2000年前後くらいまでは、日本のドラマは面白かった。感動的な名作もかなりあります。

良質なドラマが多すぎて、その時代のドラマを知らない人が、それらを全部見ようとしたらかなりの重労働になるでしょうね。

今回取り上げる「陽のあたる場所」は、いわば埋もれた佳作です。隠れ名作とまでは言いませんが、見どころは十分にあります。

何といっても、出演者がすばらしい。

亡くなった本田美奈子が出ているし、永作博美もまだ初々しい。裕木奈江の演技はかなり鼻につくのですが、存在感はさすがです。
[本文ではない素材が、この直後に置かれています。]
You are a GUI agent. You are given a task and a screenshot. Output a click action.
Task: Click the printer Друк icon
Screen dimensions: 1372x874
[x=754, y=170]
脇役ですが、市毛良枝山口いづみ、この二人が効いていました。山口いづみはドラマ出演が少ないので、貴重ですね。

男優は、的場浩司山本耕史が講演。

そして、何と言っても、中村雅俊が影のある中年男を演じていて、昔の「俺たちの旅」を知っている人は、ハマってしまうのではないでしょうか。

私はそれほど中村雅俊を好きではありませんが、このドラマ中の中村雅俊には共感しました。

市毛良枝、山口いづみ、本田美奈子に愛されるのですが、まったく嫌味がありません。

重い過去を背負いつつ、現状を打破しようともがいている、中村雅俊の悲哀と苦悩が、痛いほど伝わってくるので、思わず応援したくなるのです。

どうやら、この「陽のあたる場所」は、DVD化されていません。まさに、埋もれた佳作ですね。